Following Hopley's release from prison, he became immediately embroiled in a sensationalised divorce trial. His wife, Fanny, had petitioned for divorce on the grounds that he was "unloving" and had mistreated her. She claimed that Hopley had married her as an "educational experiment", presenting Hopley's educational theories as evidence of his "lunacy". She had been 18 years old to Hopley's 36 at the time of their marriage in 1855. According to her statements during the trial, Hopley frequently criticised her writing and insisted that the couple's three children should be raised as "second Christs". She accused him of physically abusing her from the time of her first pregnancy, beating their first child only days after its birth (the child was later found to be "brain-damaged"), and suggesting that during his prison sentence she should be confined to a workhouse. Hopley responded by claiming that he set rules only to ensure the maintenance of his household and the wellbeing of his family, and produced a set of romantic letters he had received from Fanny during his incarceration as evidence of her unforced affection for him.

The jury found Hopley guilty of cruelty in July 1864, but suggested that Fanny had condoned his treatment of her. The judge therefore ruled that her case was insufficient to grant a divorce. The verdict sparked outrage among the public, who believed that "a great injustice had been done", and that Fanny should not be forced to remain married to an abusive convicted killer. Fanny left England shortly afterwards, allegedly to avoid having to continue living with Hopley.

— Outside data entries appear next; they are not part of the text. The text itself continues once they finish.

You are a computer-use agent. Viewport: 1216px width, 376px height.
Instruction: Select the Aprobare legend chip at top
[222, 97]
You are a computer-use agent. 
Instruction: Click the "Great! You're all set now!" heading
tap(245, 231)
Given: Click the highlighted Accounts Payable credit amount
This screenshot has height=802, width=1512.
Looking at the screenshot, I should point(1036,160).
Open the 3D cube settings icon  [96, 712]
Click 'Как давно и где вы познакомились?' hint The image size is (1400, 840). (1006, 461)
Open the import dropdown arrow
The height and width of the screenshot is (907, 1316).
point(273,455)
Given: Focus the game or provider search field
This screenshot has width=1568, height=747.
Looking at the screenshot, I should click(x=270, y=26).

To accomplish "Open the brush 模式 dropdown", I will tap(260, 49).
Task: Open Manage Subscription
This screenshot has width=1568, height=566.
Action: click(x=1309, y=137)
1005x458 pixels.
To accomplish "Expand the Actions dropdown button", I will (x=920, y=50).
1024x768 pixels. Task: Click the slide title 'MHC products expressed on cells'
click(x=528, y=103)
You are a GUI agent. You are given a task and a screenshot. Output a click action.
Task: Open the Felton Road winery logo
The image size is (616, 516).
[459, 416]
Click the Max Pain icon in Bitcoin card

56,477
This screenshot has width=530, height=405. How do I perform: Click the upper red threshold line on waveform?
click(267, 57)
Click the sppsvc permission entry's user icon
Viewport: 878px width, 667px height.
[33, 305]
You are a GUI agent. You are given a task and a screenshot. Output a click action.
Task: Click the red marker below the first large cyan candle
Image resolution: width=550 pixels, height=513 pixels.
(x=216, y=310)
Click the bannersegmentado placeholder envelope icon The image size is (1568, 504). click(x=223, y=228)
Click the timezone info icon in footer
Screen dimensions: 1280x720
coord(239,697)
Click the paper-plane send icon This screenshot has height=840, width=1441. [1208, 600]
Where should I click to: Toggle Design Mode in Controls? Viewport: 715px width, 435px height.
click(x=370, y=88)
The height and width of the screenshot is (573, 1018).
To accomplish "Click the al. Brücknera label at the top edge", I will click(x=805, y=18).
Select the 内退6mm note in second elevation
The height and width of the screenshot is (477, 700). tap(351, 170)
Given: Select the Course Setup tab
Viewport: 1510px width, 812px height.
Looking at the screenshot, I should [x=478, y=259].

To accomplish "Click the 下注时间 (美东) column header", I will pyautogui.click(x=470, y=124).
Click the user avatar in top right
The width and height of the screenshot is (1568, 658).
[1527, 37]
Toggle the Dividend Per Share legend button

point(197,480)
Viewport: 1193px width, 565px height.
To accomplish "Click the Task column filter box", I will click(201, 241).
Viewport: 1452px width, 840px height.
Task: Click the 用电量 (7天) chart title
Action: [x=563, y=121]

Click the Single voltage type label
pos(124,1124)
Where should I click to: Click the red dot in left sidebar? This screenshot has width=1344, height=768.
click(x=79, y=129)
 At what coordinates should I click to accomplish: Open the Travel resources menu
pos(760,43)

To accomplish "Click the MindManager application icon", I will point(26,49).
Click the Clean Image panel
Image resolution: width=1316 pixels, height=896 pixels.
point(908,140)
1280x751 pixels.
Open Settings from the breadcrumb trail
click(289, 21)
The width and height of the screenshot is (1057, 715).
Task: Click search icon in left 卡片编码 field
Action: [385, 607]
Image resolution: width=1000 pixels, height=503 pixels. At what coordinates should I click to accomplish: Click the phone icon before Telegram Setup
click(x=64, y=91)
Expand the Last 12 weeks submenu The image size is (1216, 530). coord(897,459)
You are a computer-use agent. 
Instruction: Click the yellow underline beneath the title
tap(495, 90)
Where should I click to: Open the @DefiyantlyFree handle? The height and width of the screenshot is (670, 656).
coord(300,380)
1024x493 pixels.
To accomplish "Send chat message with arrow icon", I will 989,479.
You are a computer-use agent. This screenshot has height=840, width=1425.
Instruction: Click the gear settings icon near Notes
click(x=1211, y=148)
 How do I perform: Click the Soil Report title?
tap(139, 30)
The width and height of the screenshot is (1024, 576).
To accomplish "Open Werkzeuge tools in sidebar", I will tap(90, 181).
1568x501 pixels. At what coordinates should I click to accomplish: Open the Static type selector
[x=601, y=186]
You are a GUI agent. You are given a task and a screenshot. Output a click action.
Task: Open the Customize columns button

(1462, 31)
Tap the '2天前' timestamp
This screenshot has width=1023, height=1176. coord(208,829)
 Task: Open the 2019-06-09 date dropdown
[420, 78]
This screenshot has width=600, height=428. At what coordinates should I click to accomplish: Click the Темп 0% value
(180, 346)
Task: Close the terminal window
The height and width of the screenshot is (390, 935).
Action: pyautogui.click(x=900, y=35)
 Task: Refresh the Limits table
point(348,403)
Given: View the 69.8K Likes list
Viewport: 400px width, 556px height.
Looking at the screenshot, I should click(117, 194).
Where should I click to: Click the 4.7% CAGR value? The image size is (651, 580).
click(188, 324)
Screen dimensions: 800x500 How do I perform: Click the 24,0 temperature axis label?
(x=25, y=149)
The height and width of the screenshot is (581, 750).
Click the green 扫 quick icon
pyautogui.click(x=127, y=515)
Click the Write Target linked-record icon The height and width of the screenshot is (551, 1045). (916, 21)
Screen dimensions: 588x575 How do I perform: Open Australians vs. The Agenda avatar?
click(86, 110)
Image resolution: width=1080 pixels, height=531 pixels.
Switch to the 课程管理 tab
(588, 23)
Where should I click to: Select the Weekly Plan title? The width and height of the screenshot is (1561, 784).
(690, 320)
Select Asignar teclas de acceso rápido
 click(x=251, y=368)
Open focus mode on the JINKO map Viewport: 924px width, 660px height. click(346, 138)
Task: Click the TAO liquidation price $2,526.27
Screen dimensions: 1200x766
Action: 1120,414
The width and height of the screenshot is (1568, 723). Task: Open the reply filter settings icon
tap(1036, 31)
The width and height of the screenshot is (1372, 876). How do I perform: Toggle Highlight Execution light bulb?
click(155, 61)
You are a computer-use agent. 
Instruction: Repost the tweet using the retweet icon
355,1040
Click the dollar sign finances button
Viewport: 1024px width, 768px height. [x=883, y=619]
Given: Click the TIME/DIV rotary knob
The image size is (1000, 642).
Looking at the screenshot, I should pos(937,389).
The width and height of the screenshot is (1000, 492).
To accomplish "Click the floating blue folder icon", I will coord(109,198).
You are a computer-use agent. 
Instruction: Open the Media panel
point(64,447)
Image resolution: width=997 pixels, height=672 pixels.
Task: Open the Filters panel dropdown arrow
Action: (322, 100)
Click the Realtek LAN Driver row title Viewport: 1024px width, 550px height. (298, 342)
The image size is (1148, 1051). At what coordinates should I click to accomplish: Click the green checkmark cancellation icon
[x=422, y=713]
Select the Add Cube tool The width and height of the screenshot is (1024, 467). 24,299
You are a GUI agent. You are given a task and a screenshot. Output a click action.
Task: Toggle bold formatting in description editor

Hopley largely withdrew from the public eye after the trial, becoming a private tutor in London and publishing pamphlets on spiritualism in the late 1860s. He died at University College Hospital on 24 June 1876 and was buried on the western side of Highgate Cemetery, with his brother, the painter Edward Hopley. A retrospective editorial published in The Times in 1960 concluded that Hopley was not "the villain which some persons pictured him to be"; it noted that at the time of his arrest Hopley had been planning the construction of a "model school" in Brighton and that he had examined architect's drawings of the school after beating Cancellor.

In 1865, Cancellor's death was used in a medical journal article discussing adult hydrocephalus. Despite Willis's statement that Cancellor had no pre-existing medical condition that would have caused or contributed to his death, author Samuel Wilks suggested not only that Cancellor had hydrocephalus, but that he was consequently more susceptible to physical injury as a result. He pointed to the autopsy finding of fluid in Cancellor's brain to support his assertions and argued that this effusion would have caused physical weakness.

R v Hopley was used as an archetypal case for legal commentaries about corporal punishment until physical discipline was officially banned in British schools over a century later. According to education professor Marie Parker-Jenkins, R v Hopley is "the most quoted case of the 19th century involving the issue of corporal punishment". The case is credited with prompting outcry against corporal punishment among the general public, although contemporary education journals rejected the possibility of abolishing corporal punishment. Hopley's defence, known as "reasonable chastisement", became a frequently used response to charges of corporal punishment and was incorporated into the Children and Young Persons Act 1933. Cockburn's requirement for "moderate and reasonable" punishment was established as a legal limit to corporal punishment and is still employed in modern legal scholarship.